Suppose you have a binary relation R and two objects (x,y) related by R. Suppose this is implemented by data structures inside x and y, so that x owns a set which has y as an element, and y owns a set which has x as an element. Then you have a cycle linking x and y, which is bad news for a reference counting garbage collector. For other kinds of garbage collector, it need not be a problem. However, it does mean that as long as x remains interesting, y will be retained, even if the relationship itself ceases to be of interest. To work around that, Squeak has WeakSet, but we don't for some reason have WeakIdentitySet and WeakPluggableSet.
Note that BinaryRelation is a class. *A* binary relation is just an object, and there isn't the slightest necessity for it to be held in a global variable or class variable. When the relation R is held in a BinaryRelation object, there are no cycles: R points to x and y, but x does not point to R or to y, and y does not point to R or to x. This means that using BinaryRelation objects is *better* from a garbage collection point of view. x and y remain interesting as long as either they would have been interesting anyway, plus as long as the relation R remains interesting, just like they would hang around if they were in a Set or Array.
There's also some flag about coupling being raised in the back of my mind, but I am not yet able to articulate it.
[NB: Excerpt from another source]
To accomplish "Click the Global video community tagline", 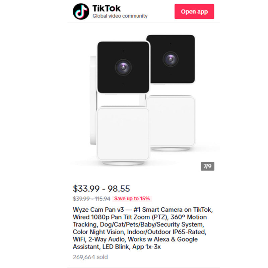I will point(120,16).
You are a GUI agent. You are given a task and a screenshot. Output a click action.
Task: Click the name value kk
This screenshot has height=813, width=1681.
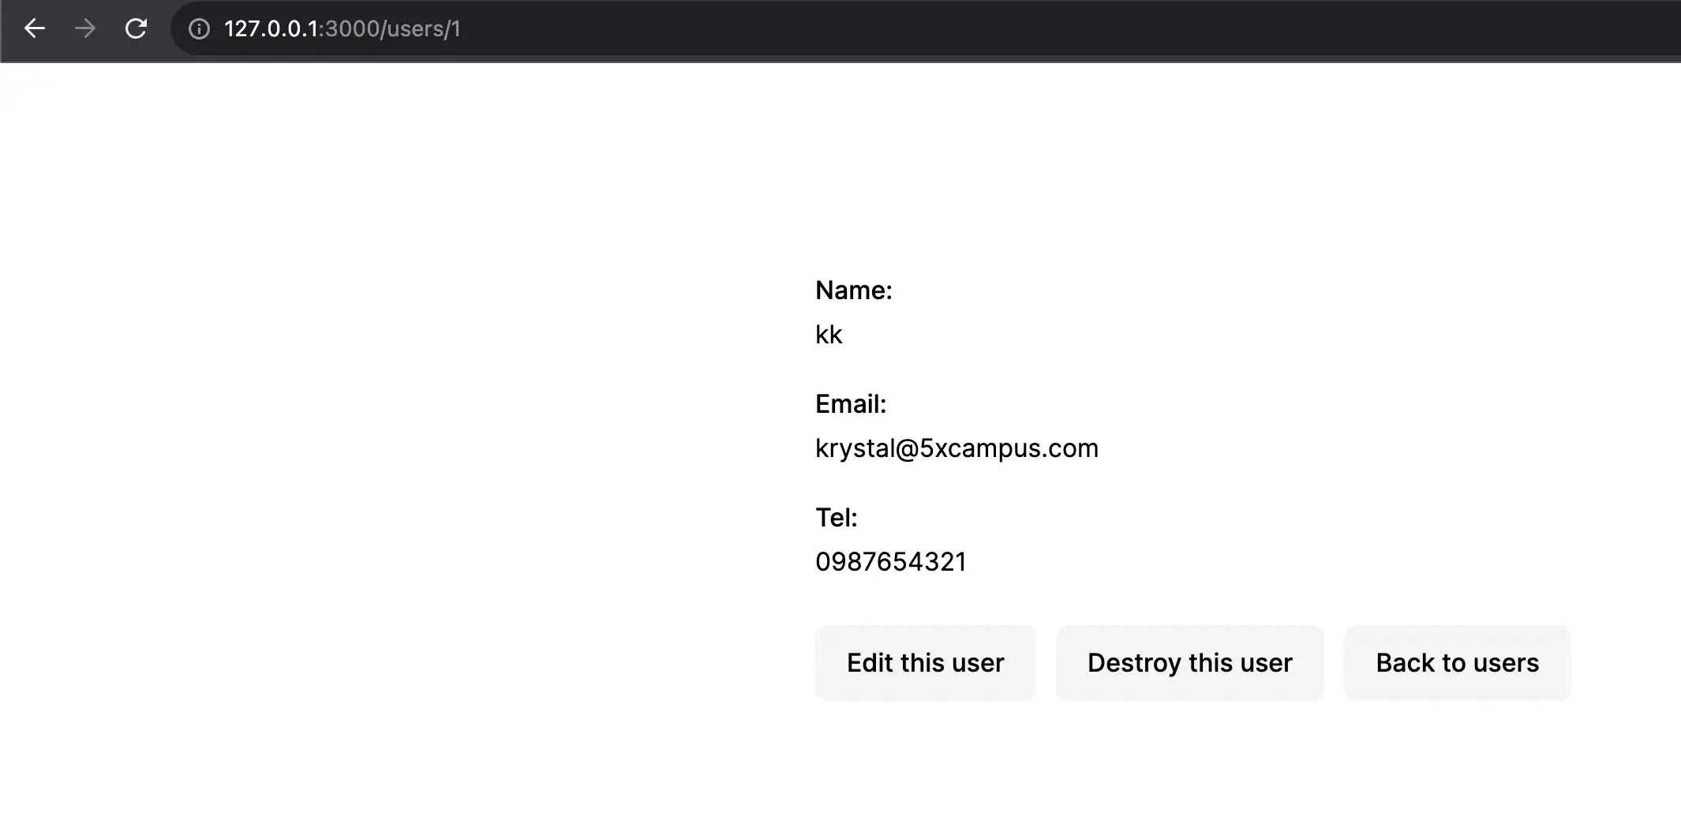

Here again, the point is that a BinaryRelation *reduces* coupling. Suppose we are interested in the relationship (dog is-registered-in city) Without a binary relation object, the Dog class is coupled to the City class and vice versa. With a binary relation object, we can relate objects of any two classes *without* coupling them.
Obviously *some* object has to accept the resposibility of registering and unregistering dogs, but it doesn't have to be a Dog object or a City object; it can be an AnimalRegistry object which either has or isa BinaryRelation. (Probably 'has'; it would also need to keep track of (dog has-registration-number n), and we certainly don't want numbers to have to know about dogs.)
Everything I have said about the merits of binary relations applies to n-ary relations as well. However, Smalltalk already has one kind of set-of-pairs (Dictionary) so adding another kind of set-of-pairs (BinaryRelation) which loosens the restrictions of Dictionary is the smallest extension which lets you do relations at all.
On Mon, 2003-03-31 at 17:13, Richard A. O'Keefe wrote: [an extremely well explained answer to both questions]
Thanks for the explanation. I haven't taken the time to dig into the code, so the confusion came from my interpretation of your changeset's description. If I had the time I would have looked at the code first. Again, thanks for the _great_ explanation!